Ninety percent of the individuals and families we work with receive SSI and Medicaid benefits and those are the individuals and families this article is written for. Because SSI benefits are “means tested” many families hesitate about their adult child earning “too much money” which consequently may have a negative impact on their benefits if they don’t do the proper planning. While a reduction in benefits is a valid concern, we should never prevent someone with a disability from reaching their highest potential. As long as the income and resource limitation rules relating to Medicaid qualification are carefully considered and safeguarded, there are ways to accomplish the individual’s employment goals.
While Social Security Administration (SSA) offers valuable programs for individuals pursing self-employment to continue receiving SSI and Medicaid (we will discuss this in a later article), here, we are simply reviewing one way you can plan and safeguard your benefits regardless of what type of employment you are pursuing.

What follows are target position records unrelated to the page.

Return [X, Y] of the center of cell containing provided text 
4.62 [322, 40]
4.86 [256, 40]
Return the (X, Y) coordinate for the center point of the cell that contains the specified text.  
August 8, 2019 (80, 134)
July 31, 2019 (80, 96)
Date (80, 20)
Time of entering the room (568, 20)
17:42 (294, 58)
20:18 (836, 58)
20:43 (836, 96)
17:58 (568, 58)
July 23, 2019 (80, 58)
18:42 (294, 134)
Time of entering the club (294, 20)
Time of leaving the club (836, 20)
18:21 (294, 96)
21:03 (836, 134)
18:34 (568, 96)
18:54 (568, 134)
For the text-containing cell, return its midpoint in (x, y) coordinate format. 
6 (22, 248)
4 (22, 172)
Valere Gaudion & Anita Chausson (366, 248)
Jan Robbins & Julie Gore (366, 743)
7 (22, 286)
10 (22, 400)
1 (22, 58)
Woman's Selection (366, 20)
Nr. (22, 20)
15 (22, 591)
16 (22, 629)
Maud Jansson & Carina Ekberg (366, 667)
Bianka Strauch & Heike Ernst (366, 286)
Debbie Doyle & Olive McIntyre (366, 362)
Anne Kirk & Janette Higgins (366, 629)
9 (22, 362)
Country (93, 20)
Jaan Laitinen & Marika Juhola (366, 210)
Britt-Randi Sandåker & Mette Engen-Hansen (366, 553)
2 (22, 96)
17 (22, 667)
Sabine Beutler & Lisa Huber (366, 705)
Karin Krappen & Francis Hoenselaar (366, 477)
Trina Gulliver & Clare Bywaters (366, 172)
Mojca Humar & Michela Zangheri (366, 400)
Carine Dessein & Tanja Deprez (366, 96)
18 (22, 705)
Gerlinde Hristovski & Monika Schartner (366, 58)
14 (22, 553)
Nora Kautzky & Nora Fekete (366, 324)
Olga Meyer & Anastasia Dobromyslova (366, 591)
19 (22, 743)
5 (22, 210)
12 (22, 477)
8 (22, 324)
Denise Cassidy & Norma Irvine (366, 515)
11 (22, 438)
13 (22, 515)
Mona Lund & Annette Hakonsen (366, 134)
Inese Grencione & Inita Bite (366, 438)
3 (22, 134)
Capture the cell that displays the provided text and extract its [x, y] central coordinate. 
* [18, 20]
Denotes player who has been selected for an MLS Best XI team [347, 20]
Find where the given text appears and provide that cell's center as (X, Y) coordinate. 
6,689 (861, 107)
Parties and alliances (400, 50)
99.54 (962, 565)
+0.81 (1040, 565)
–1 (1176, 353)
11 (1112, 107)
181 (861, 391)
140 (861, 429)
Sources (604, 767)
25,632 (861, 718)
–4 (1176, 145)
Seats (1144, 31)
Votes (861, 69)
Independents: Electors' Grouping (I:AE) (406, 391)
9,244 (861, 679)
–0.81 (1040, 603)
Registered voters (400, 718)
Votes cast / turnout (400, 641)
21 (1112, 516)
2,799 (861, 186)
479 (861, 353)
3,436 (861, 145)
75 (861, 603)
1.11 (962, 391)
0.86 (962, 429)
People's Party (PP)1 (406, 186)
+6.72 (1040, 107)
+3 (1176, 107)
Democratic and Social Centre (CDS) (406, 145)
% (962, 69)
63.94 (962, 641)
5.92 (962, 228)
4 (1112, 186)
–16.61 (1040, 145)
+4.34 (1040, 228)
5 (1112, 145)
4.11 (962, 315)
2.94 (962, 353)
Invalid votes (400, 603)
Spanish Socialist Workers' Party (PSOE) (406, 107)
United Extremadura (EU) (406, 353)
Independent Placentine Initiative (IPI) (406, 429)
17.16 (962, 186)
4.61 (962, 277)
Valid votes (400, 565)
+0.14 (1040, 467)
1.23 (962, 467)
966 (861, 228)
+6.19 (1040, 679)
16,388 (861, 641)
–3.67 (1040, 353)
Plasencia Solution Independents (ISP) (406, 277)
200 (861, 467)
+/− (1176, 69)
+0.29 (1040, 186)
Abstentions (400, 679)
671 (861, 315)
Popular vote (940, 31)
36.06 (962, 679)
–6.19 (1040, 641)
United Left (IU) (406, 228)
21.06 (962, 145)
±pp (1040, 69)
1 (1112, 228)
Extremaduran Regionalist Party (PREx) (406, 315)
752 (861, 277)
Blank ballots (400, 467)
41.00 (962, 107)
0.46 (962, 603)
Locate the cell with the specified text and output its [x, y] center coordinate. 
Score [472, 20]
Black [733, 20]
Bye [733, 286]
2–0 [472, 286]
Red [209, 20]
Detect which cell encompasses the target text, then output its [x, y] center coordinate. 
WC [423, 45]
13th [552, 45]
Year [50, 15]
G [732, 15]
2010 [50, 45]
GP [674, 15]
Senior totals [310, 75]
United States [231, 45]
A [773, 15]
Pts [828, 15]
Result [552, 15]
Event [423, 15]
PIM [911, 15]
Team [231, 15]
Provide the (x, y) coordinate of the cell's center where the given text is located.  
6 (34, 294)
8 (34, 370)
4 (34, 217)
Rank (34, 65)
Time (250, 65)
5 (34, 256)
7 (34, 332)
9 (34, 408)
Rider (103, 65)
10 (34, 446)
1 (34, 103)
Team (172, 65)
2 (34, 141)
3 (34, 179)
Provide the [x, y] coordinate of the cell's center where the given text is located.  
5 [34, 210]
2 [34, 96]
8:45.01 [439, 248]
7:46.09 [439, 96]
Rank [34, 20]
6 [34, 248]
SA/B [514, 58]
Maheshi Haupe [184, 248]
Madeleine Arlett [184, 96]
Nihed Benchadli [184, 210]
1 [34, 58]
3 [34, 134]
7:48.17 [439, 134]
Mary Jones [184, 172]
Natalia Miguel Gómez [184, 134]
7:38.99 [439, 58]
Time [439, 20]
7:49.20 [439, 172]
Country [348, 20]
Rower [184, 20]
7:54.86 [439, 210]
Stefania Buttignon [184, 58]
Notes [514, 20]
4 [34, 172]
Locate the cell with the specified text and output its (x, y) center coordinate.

Let’s say an individual with a disability, let’s call him Jim, is receiving SSI and Medicaid benefits and he wants to retain those benefits. Generally speaking, Jim’s countable resources should not exceed $2000 for the SSI and Medicaid programs. Some states have higher resource limits for Medicaid programs but for this example we are using the limits used in the majority of the states. It’s also important for Jim to keep in mind that if he receives just $1 of SSI, this results in automatic qualification for Medicaid in most states. That being said, it’s important for Jim to know the maximum he can earn so that at a minimum, he receives $1 of SSI so he can continue to receive Medicaid for his healthcare needs.
In most states, if Jim is not receiving food or housing from someone else and he has no “unearned” income, his monthly gross income should not exceed $1,553.00 in 2017. This is how the Social Security Administration will determine Jim’s eligibility for SSI:
$1,553.00 Monthly Gross Wages (before taxes)
- $20.00 SSA does not count the first $20
- $65.00 SSA does not count the first $65 of wages
divided by 2 SSA does not count half of this amount
$734.00 Countable Earned Income
$735.00 SSI Federal Benefit Rate (FBR) is $735.00 in 2017
- $734.00 Countable Earned Income
$1.00 SSI Benefit Check
In summary, Jim can earn a maximum of $1,553.00 in monthly gross wages in order to qualify for a minimum of $1.00 of SSI benefits which results in automatic qualification for Medicaid benefits. Please be aware that this calculation should not be done without an experienced benefits planner or someone with a thorough understanding of the SSI program as there are other factors that may impact this calculation that were not discussed in this article.
As previously mentioned, this is just one way to plan for benefits while pursuing employment. In future articles we will discuss alternative strategies to meet the needs and employment goals for someone with a disability. We encourage families to properly plan for their child’s employment future in order to ensure its’ sustainability.